In a previous post I explained how to create a simple LINQ extension method to use the Distinct() method with a lambda and not an IEqualityComparer. That solution uses a simple List<T> as temporary storage to implement the concept of distinct elements. To verify if an object was already returned I simply searched into the temp List<T> looking if an element that satisfy the Predicate, this will permit me to return only distinct elements.
The question is, it is slow? The answer is yes, because List<T> performs really bad when you search elements in it, because it needs to scan all the elements until it find an element that satisfy the predicate or you finish all the elements.
I created a list with 320 elements and benchmark the time needed to execute 2000 times an iteration with the Distinct() method I wrote.
It executes in about 3800 milliseconds, but is it slow? is it fast? can we optimize it?
The solution is running this simple test under a profiler, like ANT profiler, just to see if there is some Hot path
From this image it is clear that 98% of the time is spent inside the Exists() method of the List<T>, and this is something we already know, but the profiler is confirming our suspects, searching elements inside a simple IList<T> is really slow. A simple solution is writing this helper to create an IEqualityComparer with lambda.
This is a class that implements IComparer and IEqualityComparer based on lambda. IEqualityComparer<T> is a special interface, because it has the GetHasCode function that permits to use Hashtable to store objects and use fast search algorithm. Thanks to a simple helper factory, you can create an IEqualityComparer<T> based on a lambda with a single instruction.
Thanks to the Factory class I can create a Comparer<T> based on two functions, one implements the concepts of equality, the other return an hashcode for an object. The general rule is that two object that are equals must return the same hashcode. Since I want to compare instance only by BlaBla property, I implement the hash function simply using BlaBla.GetHashCode().
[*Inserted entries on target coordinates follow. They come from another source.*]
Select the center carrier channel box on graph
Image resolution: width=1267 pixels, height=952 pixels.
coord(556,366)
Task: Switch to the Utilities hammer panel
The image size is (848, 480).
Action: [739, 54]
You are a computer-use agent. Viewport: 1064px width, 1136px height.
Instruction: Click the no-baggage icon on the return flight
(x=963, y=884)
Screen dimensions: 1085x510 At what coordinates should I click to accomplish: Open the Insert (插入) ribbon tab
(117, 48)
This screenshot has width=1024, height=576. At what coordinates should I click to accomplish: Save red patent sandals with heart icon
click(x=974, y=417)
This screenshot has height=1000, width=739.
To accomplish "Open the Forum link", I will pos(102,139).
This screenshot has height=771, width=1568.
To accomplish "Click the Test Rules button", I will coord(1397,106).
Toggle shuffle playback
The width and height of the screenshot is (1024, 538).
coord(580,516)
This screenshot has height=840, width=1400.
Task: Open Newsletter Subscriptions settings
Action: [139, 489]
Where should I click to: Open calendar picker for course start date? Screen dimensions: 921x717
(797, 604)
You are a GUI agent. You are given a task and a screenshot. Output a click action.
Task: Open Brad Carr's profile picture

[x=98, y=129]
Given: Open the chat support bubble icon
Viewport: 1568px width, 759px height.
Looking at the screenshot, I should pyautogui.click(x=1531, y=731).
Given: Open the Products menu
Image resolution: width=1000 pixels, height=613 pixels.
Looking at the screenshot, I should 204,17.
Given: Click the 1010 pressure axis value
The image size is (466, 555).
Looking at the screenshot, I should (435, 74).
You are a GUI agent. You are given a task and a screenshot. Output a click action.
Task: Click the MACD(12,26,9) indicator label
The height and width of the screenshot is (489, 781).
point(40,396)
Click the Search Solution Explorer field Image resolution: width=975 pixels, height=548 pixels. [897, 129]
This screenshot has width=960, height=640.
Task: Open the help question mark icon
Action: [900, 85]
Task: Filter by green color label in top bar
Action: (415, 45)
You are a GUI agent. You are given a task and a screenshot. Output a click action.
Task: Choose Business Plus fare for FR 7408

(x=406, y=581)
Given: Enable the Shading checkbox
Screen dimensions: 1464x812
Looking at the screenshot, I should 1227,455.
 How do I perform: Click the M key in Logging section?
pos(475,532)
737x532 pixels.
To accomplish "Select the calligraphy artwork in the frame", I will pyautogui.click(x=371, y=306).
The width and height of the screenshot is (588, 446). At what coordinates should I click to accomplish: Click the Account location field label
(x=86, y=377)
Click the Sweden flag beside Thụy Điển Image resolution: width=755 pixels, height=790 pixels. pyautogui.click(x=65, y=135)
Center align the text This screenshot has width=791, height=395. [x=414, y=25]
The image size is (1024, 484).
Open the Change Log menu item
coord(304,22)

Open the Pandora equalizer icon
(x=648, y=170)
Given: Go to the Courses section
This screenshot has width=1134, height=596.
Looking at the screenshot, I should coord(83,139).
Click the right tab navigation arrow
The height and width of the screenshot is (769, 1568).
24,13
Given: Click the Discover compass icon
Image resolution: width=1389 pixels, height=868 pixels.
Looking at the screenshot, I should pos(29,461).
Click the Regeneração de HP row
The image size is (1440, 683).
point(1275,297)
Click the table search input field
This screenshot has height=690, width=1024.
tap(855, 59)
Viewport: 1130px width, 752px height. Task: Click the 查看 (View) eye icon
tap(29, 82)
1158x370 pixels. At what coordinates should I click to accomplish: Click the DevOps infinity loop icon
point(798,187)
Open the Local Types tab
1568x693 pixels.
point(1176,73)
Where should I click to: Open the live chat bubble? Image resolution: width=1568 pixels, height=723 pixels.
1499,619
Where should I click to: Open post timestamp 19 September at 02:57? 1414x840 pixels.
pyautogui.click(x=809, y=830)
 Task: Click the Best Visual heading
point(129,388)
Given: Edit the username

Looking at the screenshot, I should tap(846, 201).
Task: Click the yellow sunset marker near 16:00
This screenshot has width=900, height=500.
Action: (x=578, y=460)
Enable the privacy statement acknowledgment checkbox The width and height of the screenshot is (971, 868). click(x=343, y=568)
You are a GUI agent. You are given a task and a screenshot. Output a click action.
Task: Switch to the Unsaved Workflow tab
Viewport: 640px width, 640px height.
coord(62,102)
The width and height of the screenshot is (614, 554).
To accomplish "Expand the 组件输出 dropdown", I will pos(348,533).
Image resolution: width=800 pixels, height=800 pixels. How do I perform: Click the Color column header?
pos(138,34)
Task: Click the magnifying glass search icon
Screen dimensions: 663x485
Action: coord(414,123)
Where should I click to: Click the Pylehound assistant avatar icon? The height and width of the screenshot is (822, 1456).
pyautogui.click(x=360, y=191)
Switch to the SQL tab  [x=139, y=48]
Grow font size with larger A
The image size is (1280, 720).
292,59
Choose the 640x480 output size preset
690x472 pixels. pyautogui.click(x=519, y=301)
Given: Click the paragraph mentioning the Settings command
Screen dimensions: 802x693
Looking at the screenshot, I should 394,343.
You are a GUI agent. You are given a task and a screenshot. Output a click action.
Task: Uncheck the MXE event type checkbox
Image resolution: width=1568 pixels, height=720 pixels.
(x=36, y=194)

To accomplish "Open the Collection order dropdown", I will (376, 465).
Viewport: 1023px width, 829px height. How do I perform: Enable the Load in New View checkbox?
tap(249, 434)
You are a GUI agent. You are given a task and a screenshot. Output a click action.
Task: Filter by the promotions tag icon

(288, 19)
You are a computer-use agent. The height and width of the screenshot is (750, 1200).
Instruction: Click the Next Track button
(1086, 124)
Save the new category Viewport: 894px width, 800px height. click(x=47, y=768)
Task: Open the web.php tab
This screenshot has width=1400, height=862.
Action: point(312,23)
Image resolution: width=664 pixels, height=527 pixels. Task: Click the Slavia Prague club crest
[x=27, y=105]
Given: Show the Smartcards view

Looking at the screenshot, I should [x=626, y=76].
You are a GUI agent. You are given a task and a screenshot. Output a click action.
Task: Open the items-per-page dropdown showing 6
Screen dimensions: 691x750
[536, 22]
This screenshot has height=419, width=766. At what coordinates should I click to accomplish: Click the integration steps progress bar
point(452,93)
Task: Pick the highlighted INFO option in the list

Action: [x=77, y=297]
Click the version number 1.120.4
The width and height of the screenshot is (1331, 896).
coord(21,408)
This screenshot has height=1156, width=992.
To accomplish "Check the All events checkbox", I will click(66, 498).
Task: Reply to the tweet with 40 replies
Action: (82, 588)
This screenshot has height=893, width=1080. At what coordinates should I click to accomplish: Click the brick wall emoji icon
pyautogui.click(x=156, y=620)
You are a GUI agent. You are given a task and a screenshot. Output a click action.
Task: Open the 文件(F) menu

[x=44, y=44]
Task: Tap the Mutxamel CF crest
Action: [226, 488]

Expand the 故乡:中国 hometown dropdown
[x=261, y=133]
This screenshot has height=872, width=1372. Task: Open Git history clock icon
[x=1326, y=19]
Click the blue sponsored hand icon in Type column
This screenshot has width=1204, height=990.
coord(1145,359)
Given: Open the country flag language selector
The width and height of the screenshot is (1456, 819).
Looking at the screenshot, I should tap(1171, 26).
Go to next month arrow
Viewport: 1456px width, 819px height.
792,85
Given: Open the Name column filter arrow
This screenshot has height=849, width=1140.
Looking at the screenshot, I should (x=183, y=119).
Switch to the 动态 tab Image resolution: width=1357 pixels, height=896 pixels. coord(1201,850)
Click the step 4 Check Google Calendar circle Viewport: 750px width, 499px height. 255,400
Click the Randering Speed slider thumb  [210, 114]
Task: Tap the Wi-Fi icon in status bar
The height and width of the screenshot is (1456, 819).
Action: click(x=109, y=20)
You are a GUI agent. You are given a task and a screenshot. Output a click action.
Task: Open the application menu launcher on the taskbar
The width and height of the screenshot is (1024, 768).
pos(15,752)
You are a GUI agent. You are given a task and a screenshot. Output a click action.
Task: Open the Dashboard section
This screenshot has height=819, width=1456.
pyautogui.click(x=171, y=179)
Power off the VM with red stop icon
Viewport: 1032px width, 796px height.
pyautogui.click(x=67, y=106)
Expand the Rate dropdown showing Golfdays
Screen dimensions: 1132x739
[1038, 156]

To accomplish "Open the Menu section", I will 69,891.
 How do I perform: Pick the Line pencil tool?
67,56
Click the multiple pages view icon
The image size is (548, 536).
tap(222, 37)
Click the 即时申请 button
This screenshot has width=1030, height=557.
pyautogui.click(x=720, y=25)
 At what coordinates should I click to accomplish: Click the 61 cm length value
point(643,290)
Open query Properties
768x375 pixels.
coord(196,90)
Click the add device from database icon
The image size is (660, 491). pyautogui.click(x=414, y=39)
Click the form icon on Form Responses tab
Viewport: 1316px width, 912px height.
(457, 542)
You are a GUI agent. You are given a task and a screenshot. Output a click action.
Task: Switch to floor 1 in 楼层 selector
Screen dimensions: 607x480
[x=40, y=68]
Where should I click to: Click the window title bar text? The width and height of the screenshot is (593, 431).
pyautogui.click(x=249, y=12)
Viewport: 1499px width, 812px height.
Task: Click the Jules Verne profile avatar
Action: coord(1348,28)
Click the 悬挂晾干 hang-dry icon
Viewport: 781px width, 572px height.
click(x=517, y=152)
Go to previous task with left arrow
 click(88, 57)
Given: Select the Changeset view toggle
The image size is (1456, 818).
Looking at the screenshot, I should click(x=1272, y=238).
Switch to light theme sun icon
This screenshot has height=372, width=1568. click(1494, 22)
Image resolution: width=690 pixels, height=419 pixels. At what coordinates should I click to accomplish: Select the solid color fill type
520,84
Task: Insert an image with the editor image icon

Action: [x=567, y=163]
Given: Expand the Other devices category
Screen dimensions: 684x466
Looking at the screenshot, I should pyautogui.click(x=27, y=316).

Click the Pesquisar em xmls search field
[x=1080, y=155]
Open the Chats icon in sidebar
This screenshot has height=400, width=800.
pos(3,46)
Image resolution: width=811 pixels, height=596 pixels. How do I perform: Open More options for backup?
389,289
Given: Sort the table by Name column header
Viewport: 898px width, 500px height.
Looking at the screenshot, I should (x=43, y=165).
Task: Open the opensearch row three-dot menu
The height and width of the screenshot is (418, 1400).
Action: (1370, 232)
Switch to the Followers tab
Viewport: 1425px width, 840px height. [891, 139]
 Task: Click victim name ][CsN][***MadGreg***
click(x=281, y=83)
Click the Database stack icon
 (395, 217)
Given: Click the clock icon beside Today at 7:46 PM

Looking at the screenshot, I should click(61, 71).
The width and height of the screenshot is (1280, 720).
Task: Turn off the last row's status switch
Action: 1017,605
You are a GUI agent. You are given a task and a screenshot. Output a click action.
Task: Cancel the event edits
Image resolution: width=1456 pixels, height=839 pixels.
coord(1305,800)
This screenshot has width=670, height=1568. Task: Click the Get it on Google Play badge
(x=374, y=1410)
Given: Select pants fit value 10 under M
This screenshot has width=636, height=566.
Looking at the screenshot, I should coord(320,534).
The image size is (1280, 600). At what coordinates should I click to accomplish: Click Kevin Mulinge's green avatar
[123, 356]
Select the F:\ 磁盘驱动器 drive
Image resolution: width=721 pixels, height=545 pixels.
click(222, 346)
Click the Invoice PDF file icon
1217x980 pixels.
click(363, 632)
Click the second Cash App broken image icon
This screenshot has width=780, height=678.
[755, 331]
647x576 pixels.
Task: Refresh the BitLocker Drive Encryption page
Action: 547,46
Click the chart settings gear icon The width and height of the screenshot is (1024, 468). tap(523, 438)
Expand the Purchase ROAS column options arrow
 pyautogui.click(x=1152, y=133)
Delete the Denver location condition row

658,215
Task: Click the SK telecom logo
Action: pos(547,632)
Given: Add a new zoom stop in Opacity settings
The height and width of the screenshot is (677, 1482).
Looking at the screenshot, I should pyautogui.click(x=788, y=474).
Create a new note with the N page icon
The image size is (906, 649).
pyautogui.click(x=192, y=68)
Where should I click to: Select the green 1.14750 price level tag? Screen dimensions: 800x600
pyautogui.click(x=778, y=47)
Now I can use the base Distinct() LINQ function.
If you compare this code with the one that use the lambda it is really similar, in the end all you want is to be able to use the Distinct operator with a Lambda function that implements the concept of Equality; in the first sample you can pass the lambda directly to the distinct() operator, in the second example you need to write some extra code to create the comparer passing the lambda object and an HashCode function, but the result is the same: being able to use Distinct() method with a Lambda.
If you run this second snippet, the time of execution drops from 3800 ms to 90ms, because the base implementation of Distinct, (thanks to IEqualityComparer) can use some hash based container to store objects and perform faster searches.